Cliff Hyland había envejecido un par de años en los pocos minutos que habían pasado.

—Clay, te prometo que te llamaré enseguida si tengo alguna sospecha de que Tarwater, la marina o cualquiera de los tipos siniestros que aparecen de vez en cuando están intentando sabotearos. Te lo prometo. Pero no puedo decirte qué es lo que estoy haciendo ni por qué. No es que me salga el dinero de las orejas exactamente. Si me quedo sin esto acabaré dando clases sobre las mandíbulas de los delfines en primero de carrera. No estoy listo para eso. Necesito estar en el campo.

Clay lo miró de soslayo y comprobó que los ojos de Hyland denotaban auténtica preocupación, quizá incluso una chispa de desesperación.

—¿Sabes una cosa? A lo mejor encontrarías más fondos si no vivieras en Iowa. No sé si te habrás dado cuenta, pero en Iowa no hay océano.

Hyland sonrió ante aquella vieja broma.

—Gracias por decírmelo, Clay.

Este alargó la mano.

—¿Me prometes que me lo dirás?

—Por supuesto.

Clay estaba desfallecido. El entusiasmo que había acumulado durante una noche de sueño inconstante se había marchitado, dando paso a la fatiga y la confusión. Se encaramó a la camioneta y se sentó mientras el sudor le resbalaba por el cuello. Observó a los turistas con atuendos hawaianos que pasaban bajo la gran platanera como zombis envueltos para regalo.

Los huevos de Hyland aún estaban echando humo cuando volvió a la mesa.

Tarwater alzó la vista del desayuno y apartó su níveo sombrero blanco del plato de Hyland como si temiera que el desaliñado científico le pudiera salpicar de yema las anclas doradas.

—¿Todo bien?

La joven de la mesa estaba nerviosa y trataba de volverse invisible.

—Clay todavía está un poco afectado. Es comprensible. Hacía mucho tiempo que trabajaba con Nathan Quinn.

—Es una suerte que hayan durado tanto sin autodestruirse —observó Tarwater—. Esa operación es un desastre. ¿Has visto a los chavales que trabajan para ellos? No valen ni para cebo de tiburones.

Cliff Hyland dejó el tenedor en el plato.

—Nathan Quinn era uno de los biólogos más intuitivos y brillantes de este campo. Y puede que Clay Demodocus sea el mejor fotógrafo submarino del mundo, desde luego cuando se trata de cetáceos. No tienes ningún derecho.

—El mundo da muchas vueltas, doc. Los alfas de ayer son los betas de hoy. Y los fracasados fracasan. ¿No es eso lo que enseñáis los biólogos?

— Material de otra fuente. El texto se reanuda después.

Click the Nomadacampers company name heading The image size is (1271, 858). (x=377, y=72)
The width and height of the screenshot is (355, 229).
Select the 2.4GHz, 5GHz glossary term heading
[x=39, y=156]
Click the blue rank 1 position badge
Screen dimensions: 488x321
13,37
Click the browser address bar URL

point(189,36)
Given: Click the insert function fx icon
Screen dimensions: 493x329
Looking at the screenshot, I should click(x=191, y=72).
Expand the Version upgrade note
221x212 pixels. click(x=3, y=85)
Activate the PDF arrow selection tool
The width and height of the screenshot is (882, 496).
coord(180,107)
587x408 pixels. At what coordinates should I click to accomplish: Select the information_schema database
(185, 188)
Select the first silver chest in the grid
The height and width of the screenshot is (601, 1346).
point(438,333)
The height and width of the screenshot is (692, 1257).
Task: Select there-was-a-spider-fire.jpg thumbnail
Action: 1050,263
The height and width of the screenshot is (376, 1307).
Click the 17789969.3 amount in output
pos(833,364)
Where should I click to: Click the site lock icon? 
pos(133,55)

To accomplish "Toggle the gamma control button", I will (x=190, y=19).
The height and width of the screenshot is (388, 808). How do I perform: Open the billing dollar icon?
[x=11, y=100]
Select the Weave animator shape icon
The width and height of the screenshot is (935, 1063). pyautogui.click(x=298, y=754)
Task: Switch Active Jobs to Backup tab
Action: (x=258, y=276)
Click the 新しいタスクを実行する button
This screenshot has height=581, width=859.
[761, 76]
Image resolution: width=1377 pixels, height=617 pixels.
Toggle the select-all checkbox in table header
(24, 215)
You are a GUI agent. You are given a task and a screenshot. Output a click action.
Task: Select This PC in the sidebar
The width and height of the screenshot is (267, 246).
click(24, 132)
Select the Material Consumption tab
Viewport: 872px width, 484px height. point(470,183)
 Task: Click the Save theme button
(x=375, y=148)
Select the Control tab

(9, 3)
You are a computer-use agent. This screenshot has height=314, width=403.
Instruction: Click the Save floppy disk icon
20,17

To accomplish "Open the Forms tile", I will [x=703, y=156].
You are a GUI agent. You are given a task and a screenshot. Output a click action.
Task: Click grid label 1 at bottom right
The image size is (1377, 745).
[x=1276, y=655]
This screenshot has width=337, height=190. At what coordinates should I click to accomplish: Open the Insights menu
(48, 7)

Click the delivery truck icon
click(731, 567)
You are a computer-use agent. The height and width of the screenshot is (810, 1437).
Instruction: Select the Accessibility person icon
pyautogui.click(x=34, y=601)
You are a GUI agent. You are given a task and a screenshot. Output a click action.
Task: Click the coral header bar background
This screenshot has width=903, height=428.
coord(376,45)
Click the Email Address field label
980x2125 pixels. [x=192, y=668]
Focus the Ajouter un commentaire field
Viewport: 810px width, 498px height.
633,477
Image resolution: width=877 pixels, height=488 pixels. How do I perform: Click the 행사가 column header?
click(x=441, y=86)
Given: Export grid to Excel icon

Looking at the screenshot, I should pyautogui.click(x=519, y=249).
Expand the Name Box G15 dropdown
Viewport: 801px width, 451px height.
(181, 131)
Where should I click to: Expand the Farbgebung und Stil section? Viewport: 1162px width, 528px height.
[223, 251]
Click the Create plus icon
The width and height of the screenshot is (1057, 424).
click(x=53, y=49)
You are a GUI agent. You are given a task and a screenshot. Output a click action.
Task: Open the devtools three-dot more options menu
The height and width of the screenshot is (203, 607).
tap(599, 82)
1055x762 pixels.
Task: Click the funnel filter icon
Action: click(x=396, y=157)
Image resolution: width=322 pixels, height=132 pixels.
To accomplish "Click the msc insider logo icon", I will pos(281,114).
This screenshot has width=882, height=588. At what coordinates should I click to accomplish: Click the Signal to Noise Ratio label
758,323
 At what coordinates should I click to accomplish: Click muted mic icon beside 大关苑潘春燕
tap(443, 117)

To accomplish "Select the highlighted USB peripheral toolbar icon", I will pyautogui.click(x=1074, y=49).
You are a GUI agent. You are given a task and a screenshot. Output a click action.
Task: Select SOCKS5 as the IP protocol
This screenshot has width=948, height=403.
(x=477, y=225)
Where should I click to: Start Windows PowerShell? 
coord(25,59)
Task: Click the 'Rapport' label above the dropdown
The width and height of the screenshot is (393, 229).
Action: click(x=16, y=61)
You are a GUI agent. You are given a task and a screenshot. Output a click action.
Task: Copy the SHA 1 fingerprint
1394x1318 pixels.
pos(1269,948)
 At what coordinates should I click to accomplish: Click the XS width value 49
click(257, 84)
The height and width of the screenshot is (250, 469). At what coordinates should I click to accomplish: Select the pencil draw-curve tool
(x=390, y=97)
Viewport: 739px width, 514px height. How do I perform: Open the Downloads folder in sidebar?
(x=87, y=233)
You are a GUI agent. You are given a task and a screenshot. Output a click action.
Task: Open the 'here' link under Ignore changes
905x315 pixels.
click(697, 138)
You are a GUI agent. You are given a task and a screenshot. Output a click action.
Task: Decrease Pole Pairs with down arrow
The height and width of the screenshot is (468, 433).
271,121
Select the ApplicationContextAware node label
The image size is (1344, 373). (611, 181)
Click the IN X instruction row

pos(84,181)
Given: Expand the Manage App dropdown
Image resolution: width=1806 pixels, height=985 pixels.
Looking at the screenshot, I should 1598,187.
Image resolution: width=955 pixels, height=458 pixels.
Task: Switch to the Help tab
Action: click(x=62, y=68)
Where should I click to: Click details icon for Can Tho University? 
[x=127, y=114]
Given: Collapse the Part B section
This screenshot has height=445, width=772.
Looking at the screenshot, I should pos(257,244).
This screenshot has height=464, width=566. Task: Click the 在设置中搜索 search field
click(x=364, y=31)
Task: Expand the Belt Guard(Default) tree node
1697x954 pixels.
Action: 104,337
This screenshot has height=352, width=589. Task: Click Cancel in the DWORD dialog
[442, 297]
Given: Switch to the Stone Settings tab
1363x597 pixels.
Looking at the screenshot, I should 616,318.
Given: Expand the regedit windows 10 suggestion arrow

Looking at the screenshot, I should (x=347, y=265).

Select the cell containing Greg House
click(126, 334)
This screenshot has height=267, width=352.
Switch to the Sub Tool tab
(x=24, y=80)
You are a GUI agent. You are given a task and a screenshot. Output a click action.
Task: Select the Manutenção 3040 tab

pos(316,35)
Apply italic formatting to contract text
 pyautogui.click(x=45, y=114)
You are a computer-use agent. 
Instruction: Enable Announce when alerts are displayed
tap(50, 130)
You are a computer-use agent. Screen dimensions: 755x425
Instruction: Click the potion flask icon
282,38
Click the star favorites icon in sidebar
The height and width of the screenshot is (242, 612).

Cliff Hyland estaba a punto de clavarle el tenedor en la bronceada frente, pero se levantó poco a poco.

—Tengo que ir al baño. Disculpadme.

Mientras se alejaba oía a Tarwater explicarle a la joven investigadora que solo los fuertes sobreviven. Entonces sacó el teléfono móvil del bolsillo de la camisa de safari y repasó la agenda.

Clay estaba dormitando en el asiento del conductor cuando sonó el teléfono. Sin mirar la pantalla, se imaginó que era Clair, que quería asegurarse de que estaba bien.

—Dime, nena.

—Clay, soy Cliff Hyland.

—¿Cliff? ¿Qué pasa?

—Tienes que guardarme el secreto, Clay. Me juego el cuello.

—Cuenta con ello. ¿De qué se trata, Cliff?

—Es un campo de tiro de torpedos. Estamos realizando estudios para un campo de tiro de pruebas de torpedos.

—¿No será en el santuario?

—En medio del santuario.

—Caramba, Cliff, eso es terrible. No sé si podré guardarte un secreto tan grande.

—Me has dado tu palabra, Clay. ¿Y qué es eso de «caramba»? ¿Quién dice «caramba»?

—Amy. Es un poco excéntrica. Cuéntame más. ¿La marina tiene submarinistas en el agua?